5 Clinical Trials for Various Conditions
The goal of this clinical trial is to compare success rates of two removal techniques for intrauterine devices (IUDs) that have missing or non-visible strings. The investigators will also collect preliminary data to better understand patient and provider satisfaction, maximum pain score, procedure time, and complications with the two techniques. Participants will be randomized to IUD removal with either an alligator forceps or manual vacuum aspiration (MVA) technique. This study will provide important data on these removal techniques, which could possibly expand options for and access to no strings IUD removals.
This pilot research study will teach patients how to self-remove intrauterine contraceptive device (IUD) through an educational video and simulation and evaluate patient perspectives and experiences related to IUD self-removal with two surveys. Patients will be recruited for this study at the time of presentation to the office for IUD removal. After consenting to the procedure, participants will complete a pre-intervention survey, watch a video explaining how to self-remove the IUD, and use two models to simulate IUD removal. After completion of using the models to practice IUD removal, participants will complete a second short survey. The participant will then be given the option of attempting self-removal and be given time to attempt the removal. If the participant elects to have the provider remove their IUD, the provider will do so. At the end of the encounter, participants will fill out a final survey. Research staff will measure the length of the strings of all IUDs prior to routine disposal of the device.

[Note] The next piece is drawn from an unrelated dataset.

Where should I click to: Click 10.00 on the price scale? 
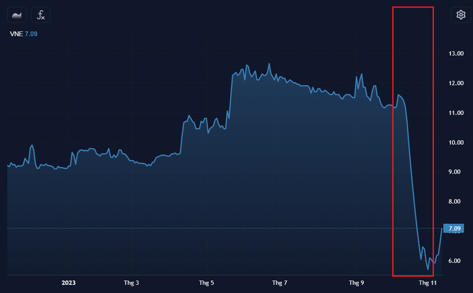tap(455, 143)
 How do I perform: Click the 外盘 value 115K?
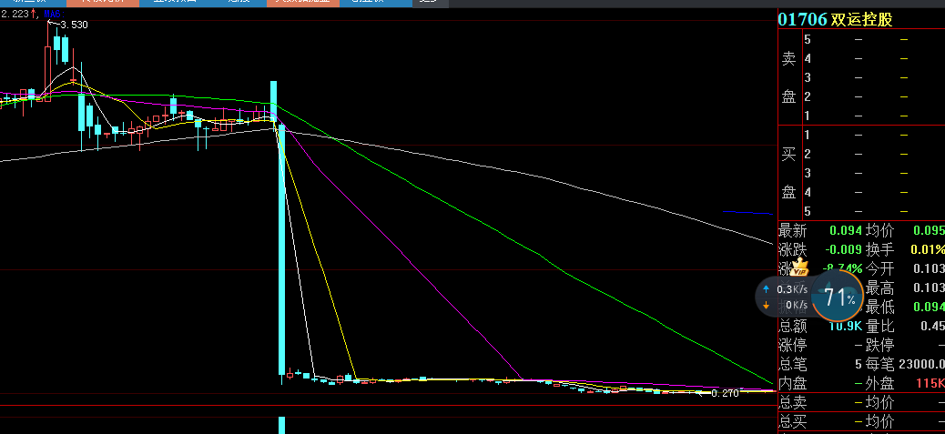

Intrauterine devices (IUDs) are an effective form of contraception, but only about 3.4% of women in the US report using them. Women must often wait for their menses to start, or for results of screening for sexually transmitted infections (STIs), before their doctors will place IUDs for them. This is not the case with other birth control methods. Researchers know that it is safe to start oral contraceptive pills, transdermal patches or vaginal rings on the same day of a doctor's visit. In the investigators clinical practice, the investigators often place IUDs on the same day of a woman's visit, but outcomes have not been formally assessed. Currently, there are two kinds of IUDs available in the United States: the ParaGard T380A and the Mirena levonorgestrel intrauterine system (LNG-IUS). The investigators want to know if women who have IUDs placed at any time during their menstrual cycle have different experiences regarding the following, compared to those who have IUDS placed during the first 7 days of their cycle: bleeding or cramping patterns, active pelvic infections, becoming pregnant more often during that first cycle (window pregnancy). Women who come to their provider seeking an IUD for birth control will be asked to participate in this study. The investigators will ask them to keep track of their bleeding and cramping for three subsequent months to see if patterns differ according to the day in their menstrual cycle that the device was inserted. They will be randomly assigned either to record this information on paper, or to send in the information by responding to daily text messages. The investigators want to know if women who have an IUD placed at any time during the menstrual cycle have different outcomes compared to those who have IUDs placed during the first 7 days of their cycle. If the investigators have this information, the investigators can make recommendations to physicians, help counsel patients, and potentially expand access to IUDs.
This is a pilot study designed to test the effectiveness of several techniques for intrauterine device (IUD) self-removal and to understand patient preferences regarding IUD self-removal and indicators of success as well as understanding the impacts of IUD self-removal on other clinical care.
Investigators previously developed a guide to help people with IUD self-removal. In this randomized study, the goal is to see if this guide makes it easier for IUD-users to remove their own IUDs. The main question the study aims to answer is: -Does use of the previously developed IUD self-removal guide increase rates of self removal? Participants will: * Complete a pre-study survey * Be randomized to self-removal with use of the guide or no additional resource * Self-select participation at home or in clinic * Attempt IUD self-removal either at home or in clinic * Complete a post-study survey. Investigators will compare rates of successful self-removal between those randomized to the guide to those randomized to no additional resource to see if increases success.